Task to carry out: Please rewrite all the entries, replacing "ISD" with "Independent School District" and leaving everything else unchanged.

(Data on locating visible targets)

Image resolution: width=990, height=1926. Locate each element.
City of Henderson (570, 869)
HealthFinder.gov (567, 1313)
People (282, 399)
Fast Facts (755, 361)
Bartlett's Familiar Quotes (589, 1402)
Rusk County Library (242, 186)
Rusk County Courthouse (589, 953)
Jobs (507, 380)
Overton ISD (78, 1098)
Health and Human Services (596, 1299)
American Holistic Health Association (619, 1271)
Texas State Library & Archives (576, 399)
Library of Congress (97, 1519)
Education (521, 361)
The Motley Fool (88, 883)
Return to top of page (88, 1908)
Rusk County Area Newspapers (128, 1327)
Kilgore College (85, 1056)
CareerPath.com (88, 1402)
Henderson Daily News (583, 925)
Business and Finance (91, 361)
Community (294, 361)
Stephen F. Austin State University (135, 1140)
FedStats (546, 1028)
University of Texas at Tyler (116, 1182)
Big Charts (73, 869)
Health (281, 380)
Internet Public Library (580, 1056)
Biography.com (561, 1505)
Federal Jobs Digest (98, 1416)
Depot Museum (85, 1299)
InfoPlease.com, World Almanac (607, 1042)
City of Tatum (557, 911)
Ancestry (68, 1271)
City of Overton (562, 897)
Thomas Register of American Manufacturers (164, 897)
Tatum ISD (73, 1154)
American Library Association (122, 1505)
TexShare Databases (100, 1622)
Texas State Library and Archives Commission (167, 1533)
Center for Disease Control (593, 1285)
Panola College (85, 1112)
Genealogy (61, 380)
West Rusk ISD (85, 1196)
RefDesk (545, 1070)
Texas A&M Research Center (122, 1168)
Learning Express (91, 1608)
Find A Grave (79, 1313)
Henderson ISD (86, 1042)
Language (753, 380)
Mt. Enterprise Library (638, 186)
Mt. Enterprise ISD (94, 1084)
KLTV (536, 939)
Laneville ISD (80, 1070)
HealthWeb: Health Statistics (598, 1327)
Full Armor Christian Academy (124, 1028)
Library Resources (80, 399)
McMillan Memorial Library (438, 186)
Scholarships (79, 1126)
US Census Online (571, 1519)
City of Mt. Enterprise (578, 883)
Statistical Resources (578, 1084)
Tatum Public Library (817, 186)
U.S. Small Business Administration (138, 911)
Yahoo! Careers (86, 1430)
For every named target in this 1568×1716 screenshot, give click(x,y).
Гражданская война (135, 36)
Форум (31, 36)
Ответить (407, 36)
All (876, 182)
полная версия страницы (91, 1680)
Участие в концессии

Result for this exercise:
Image resolution: width=990, height=1926. Locate each element.
City of Henderson (570, 869)
HealthFinder.gov (567, 1313)
People (282, 399)
Fast Facts (755, 361)
Bartlett's Familiar Quotes (589, 1402)
Rusk County Library (242, 186)
Rusk County Courthouse (589, 953)
Jobs (507, 380)
Overton Independent School District (78, 1098)
Health and Human Services (596, 1299)
American Holistic Health Association (619, 1271)
Texas State Library & Archives (576, 399)
Library of Congress (97, 1519)
Education (521, 361)
The Motley Fool (88, 883)
Return to top of page (88, 1908)
Rusk County Area Newspapers (128, 1327)
Kilgore College (85, 1056)
CareerPath.com (88, 1402)
Henderson Daily News (583, 925)
Business and Finance (91, 361)
Community (294, 361)
Stephen F. Austin State University (135, 1140)
FedStats (546, 1028)
University of Texas at Tyler (116, 1182)
Big Charts (73, 869)
Health (281, 380)
Internet Public Library (580, 1056)
Biography.com (561, 1505)
Federal Jobs Digest (98, 1416)
Depot Museum (85, 1299)
InfoPlease.com, World Almanac (607, 1042)
City of Tatum (557, 911)
Ancestry (68, 1271)
City of Overton (562, 897)
Thomas Register of American Manufacturers (164, 897)
Tatum Independent School District (73, 1154)
American Library Association (122, 1505)
TexShare Databases (100, 1622)
Texas State Library and Archives Commission (167, 1533)
Center for Disease Control (593, 1285)
Panola College (85, 1112)
Genealogy (61, 380)
West Rusk Independent School District (85, 1196)
RefDesk (545, 1070)
Texas A&M Research Center (122, 1168)
Learning Express (91, 1608)
Find A Grave (79, 1313)
Henderson Independent School District (86, 1042)
Language (753, 380)
Mt. Enterprise Library (638, 186)
Mt. Enterprise Independent School District (94, 1084)
KLTV (536, 939)
Laneville Independent School District (80, 1070)
HealthWeb: Health Statistics (598, 1327)
Full Armor Christian Academy (124, 1028)
Library Resources (80, 399)
McMillan Memorial Library (438, 186)
Scholarships (79, 1126)
US Census Online (571, 1519)
City of Mt. Enterprise (578, 883)
Statistical Resources (578, 1084)
Tatum Public Library (817, 186)
U.S. Small Business Administration (138, 911)
Yahoo! Careers (86, 1430)
For every named target in this 1568×1716 screenshot, give click(x,y).
Гражданская война (135, 36)
Форум (31, 36)
Ответить (407, 36)
All (876, 182)
полная версия страницы (91, 1680)
Участие в концессии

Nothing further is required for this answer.